WORK ITEM:
After removing every image, reproduce the data exactly as it appears.

ENTRIES SHOWN:
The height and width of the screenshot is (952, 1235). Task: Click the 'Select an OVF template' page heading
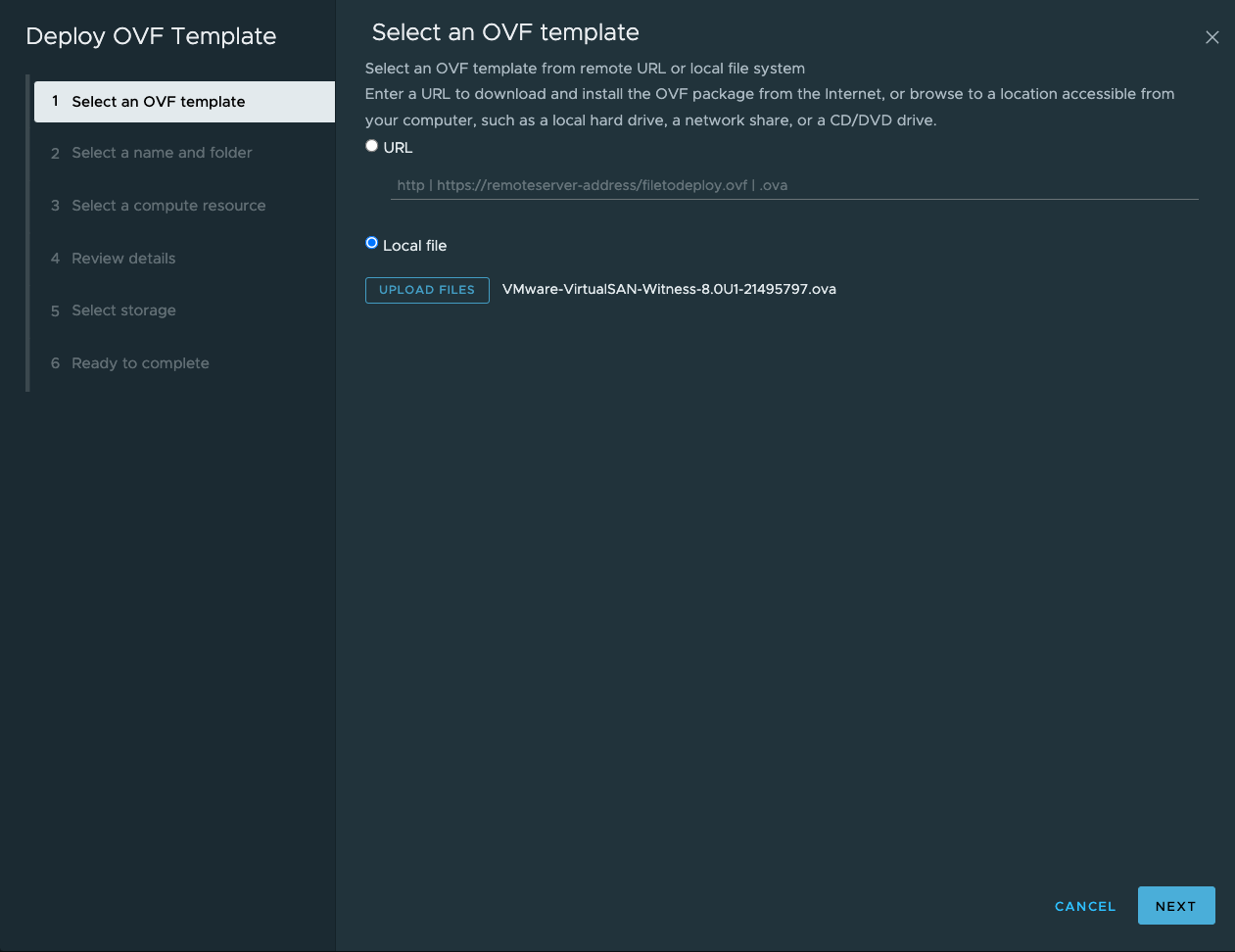tap(505, 32)
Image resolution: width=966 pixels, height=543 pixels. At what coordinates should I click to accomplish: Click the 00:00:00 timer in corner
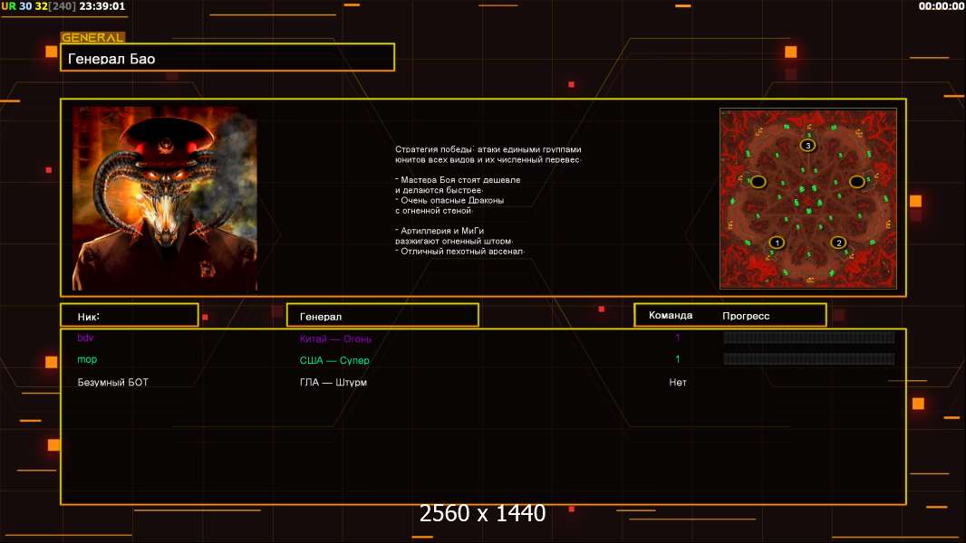coord(941,6)
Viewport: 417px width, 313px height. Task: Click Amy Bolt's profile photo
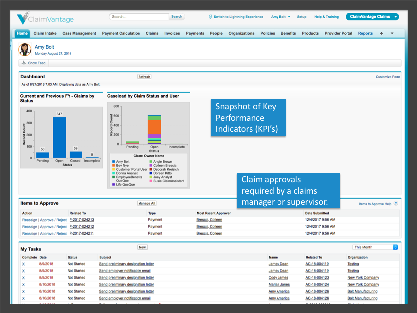pyautogui.click(x=25, y=50)
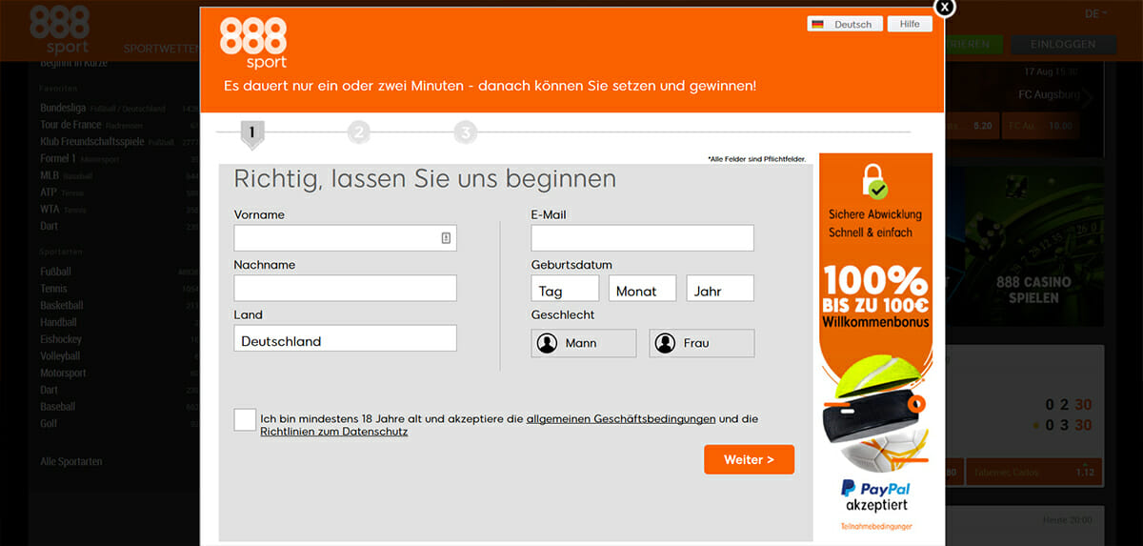Click into the E-Mail input field
Image resolution: width=1143 pixels, height=546 pixels.
point(642,238)
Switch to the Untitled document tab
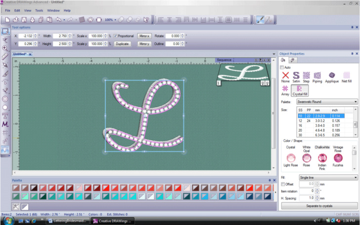This screenshot has height=225, width=360. click(x=20, y=54)
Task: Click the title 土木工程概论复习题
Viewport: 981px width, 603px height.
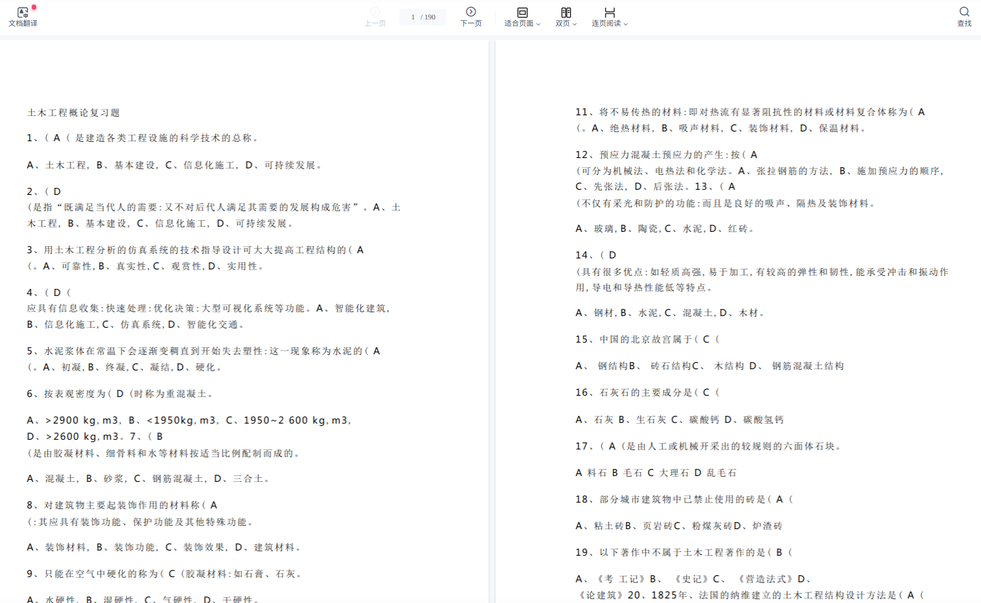Action: [x=74, y=113]
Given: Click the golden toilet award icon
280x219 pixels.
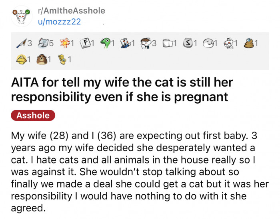Looking at the screenshot, I should [62, 60].
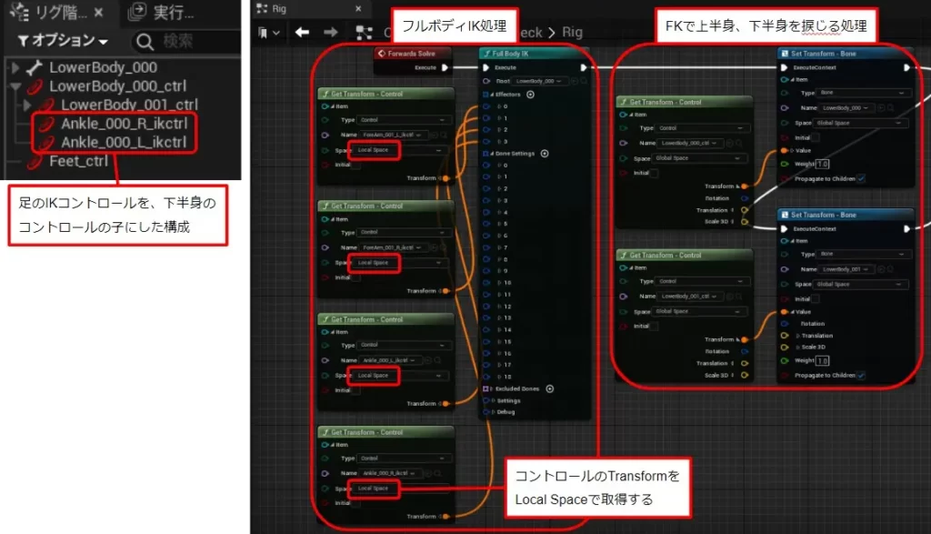Click the graph icon left of the breadcrumb
931x534 pixels.
coord(365,31)
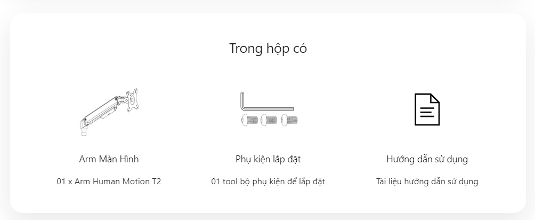Click the text lines inside the document icon
This screenshot has height=220, width=535.
click(427, 113)
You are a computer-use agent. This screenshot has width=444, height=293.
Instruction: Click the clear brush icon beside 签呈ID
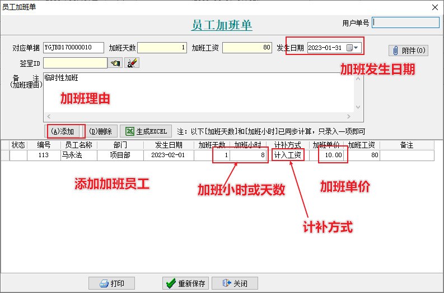132,63
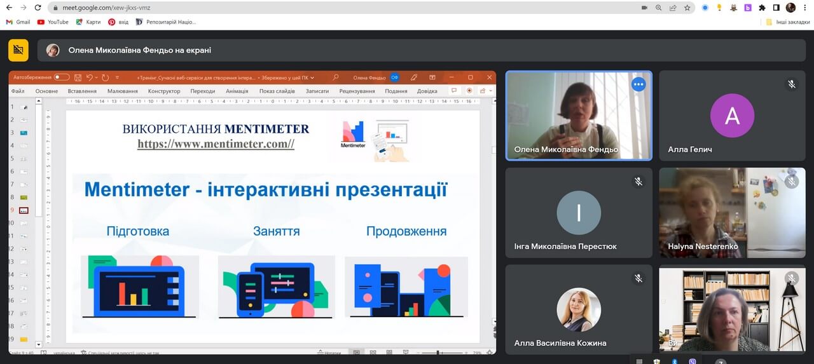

WORKED SOLUTION:
The height and width of the screenshot is (952, 1235). Task: Click the 'Select an OVF template' page heading
tap(505, 32)
Image resolution: width=966 pixels, height=543 pixels. At what coordinates should I click to accomplish: Click the 00:00:00 timer in corner
coord(941,6)
Viewport: 417px width, 313px height. Task: Click Amy Bolt's profile photo
pyautogui.click(x=25, y=50)
Click into the E-Mail input field
Image resolution: width=1143 pixels, height=546 pixels.
point(642,238)
Switch to the Untitled document tab
This screenshot has height=225, width=360. click(x=20, y=54)
Task: Click the title 土木工程概论复习题
Viewport: 981px width, 603px height.
Action: [x=74, y=113]
Given: Click the golden toilet award icon
280x219 pixels.
Looking at the screenshot, I should [62, 60].
Click the graph icon left of the breadcrumb
931x534 pixels.
coord(365,31)
Click the text lines inside the document icon
This screenshot has height=220, width=535.
click(427, 113)
You are a computer-use agent. This screenshot has width=444, height=293.
Instruction: Click the clear brush icon beside 签呈ID
132,63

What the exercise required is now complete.